L’analyste intervient, et j’entends : « Odore di femina ».
Inédit
Découpe. Arrêt de l’association. Instant fugace de suspension, appuyé juste après par l’arrêt de la séance.
Je ne comprends pas, même si un sens se devine déjà à l’horizon.
Phrase marquante, assurément.
Il faut dire que l’analyste avait ponctué : « Vous qui aimez les femmes, vous associez le dégoût aux odeurs de femmes. On va s’en souvenir. » Mais ce n’est pas cela qui a marqué. « On va s’en souvenir » se lit plutôt après-coup comme : on va se souvenir de la résonance de l’interprétation. Pourtant cet ajout a toute son importance, qui leste le bout de réel dans le contexte d’un nouage subjectif hors duquel, par définition, il ne peut prendre consistance et donc se maintenir.
Dégoût, odeur, amour
« Odore di femina » s’inscrit sur un continuum qui va du dégoût au goût, et retour. Or, « [l]e dégoût apparaît […] comme la marque de l’a-version de la langue à accueillir la jouissance comme sexuelle », nous indique Jean Luc Monnier1. Le goût viendrait-il alors comme version possible, savoir-faire avec cette a-version ? D’ailleurs, peu après, la phrase revient lorsque j’écris : « adore di femina ». Le o est devenu a. L’amour… adoré… vient faire son office de voile.
Ce n’est que bien plus tard, lorsque je reparlai en analyse de cette phrase, que l’analyste dit : « C’est odor !2 », et pas odore…
L’inconscient avait donc interprété… au carré. La phrase marquante (« odor di femina ») est celle, asémantique pour le parlêtre, qui vient toucher sa corde et faire résonner son plus singulier. Aussitôt entendue, elle est déjà recouverte une première fois par la recherche d’un sens particulier (« odore di femina »), puis une seconde fois, dans le lapsus calami (« adore di femina »).

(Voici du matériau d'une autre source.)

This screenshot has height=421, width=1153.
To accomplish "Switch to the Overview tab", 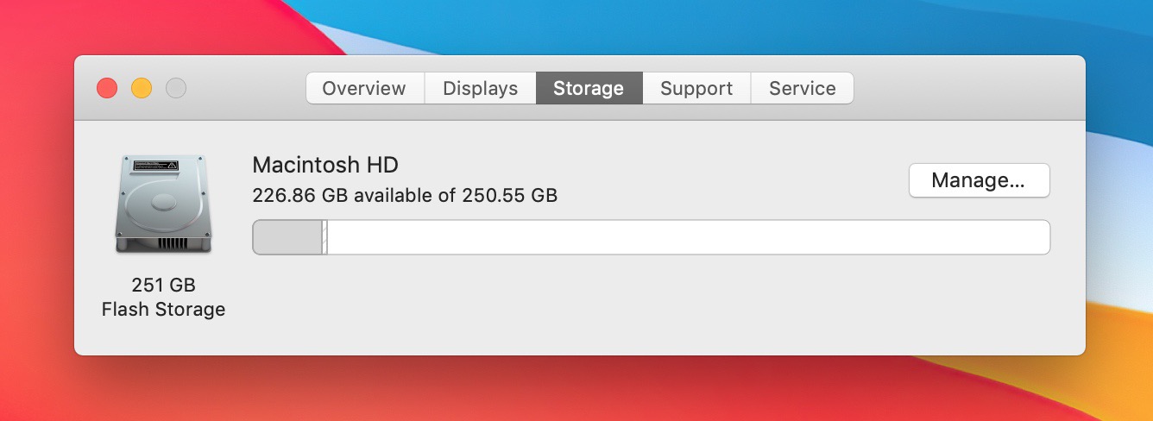I will [x=364, y=88].
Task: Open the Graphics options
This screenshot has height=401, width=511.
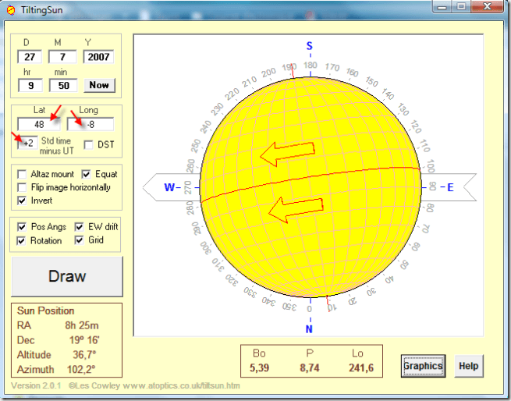Action: (422, 365)
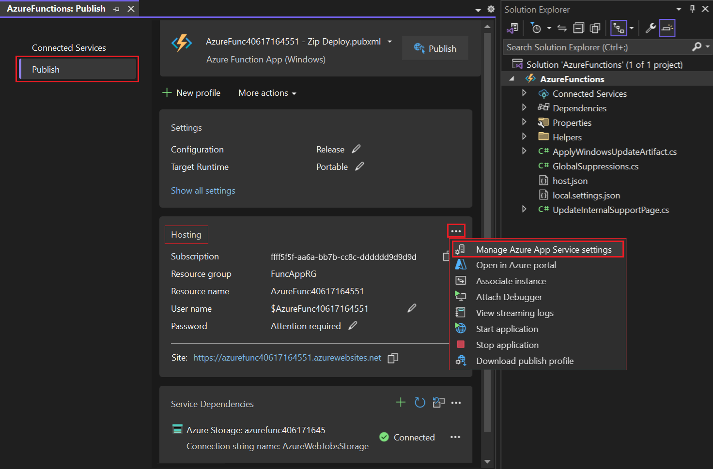Toggle the solution/folder view switch button
The height and width of the screenshot is (469, 713).
[512, 29]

Dans ce trajet, c’est tout un pan de la particularité du nouage du parlêtre qui se dessine, avec la manière dont la dorure phallique et l’amour sont venus traiter, d’une part, le rapport à la béance originelle et, d’autre part, la jouissance sur son versant d’horreur, logée dès l’abord du côté maternel. C’est aussi, en sens inverse, le mouvement de la cure via l’interprétation, qui permet de traverser le nouage particulier, pour rendre sensible ce qu’il enserre de singulier3.

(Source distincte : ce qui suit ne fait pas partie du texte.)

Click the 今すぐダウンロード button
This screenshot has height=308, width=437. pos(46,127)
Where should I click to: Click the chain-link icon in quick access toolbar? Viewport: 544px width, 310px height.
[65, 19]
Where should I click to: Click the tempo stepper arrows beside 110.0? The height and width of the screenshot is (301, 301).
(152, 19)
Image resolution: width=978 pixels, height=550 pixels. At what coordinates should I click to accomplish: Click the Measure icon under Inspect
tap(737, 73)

« Odor di femina », venu de l’analyste, hors de la trame des signifiants du parlêtre, hors de sa langue, hors du sens et des déclinaisons auxquelles il a donné lieu, situe la trace d’une découpe et d’un accès.

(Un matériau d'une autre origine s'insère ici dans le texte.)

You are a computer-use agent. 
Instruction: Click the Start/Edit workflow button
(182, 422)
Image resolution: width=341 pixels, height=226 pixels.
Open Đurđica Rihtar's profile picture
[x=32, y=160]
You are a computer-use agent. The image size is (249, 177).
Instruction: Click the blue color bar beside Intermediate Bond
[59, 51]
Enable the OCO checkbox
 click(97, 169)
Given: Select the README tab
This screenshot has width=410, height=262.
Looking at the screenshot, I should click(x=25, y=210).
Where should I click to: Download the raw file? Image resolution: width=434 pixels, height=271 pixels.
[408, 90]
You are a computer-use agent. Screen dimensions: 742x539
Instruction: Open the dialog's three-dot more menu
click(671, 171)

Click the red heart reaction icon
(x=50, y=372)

Reste : ne m’offrez jamais de lavande !
1 Monnier J. L., « Le dégoût chez Freud », NLS Congress 2021, disponible sur internet.
2 Cf. « Odor di femina » : Lacan J., « Le séminaire sur “La Lettre volée” », Écrits,Paris, Seuil, 1966, p. 35.
3 Cf. Lacan J., « Intervention à la suite de l’exposé d’André Albert dans le cadre des journées d’étude de l’École freudienne de Paris », École de Chimie. Publié dans les Lettres de l’École freudienne, n°24, 1978, p. 22-24, disponible sur internet.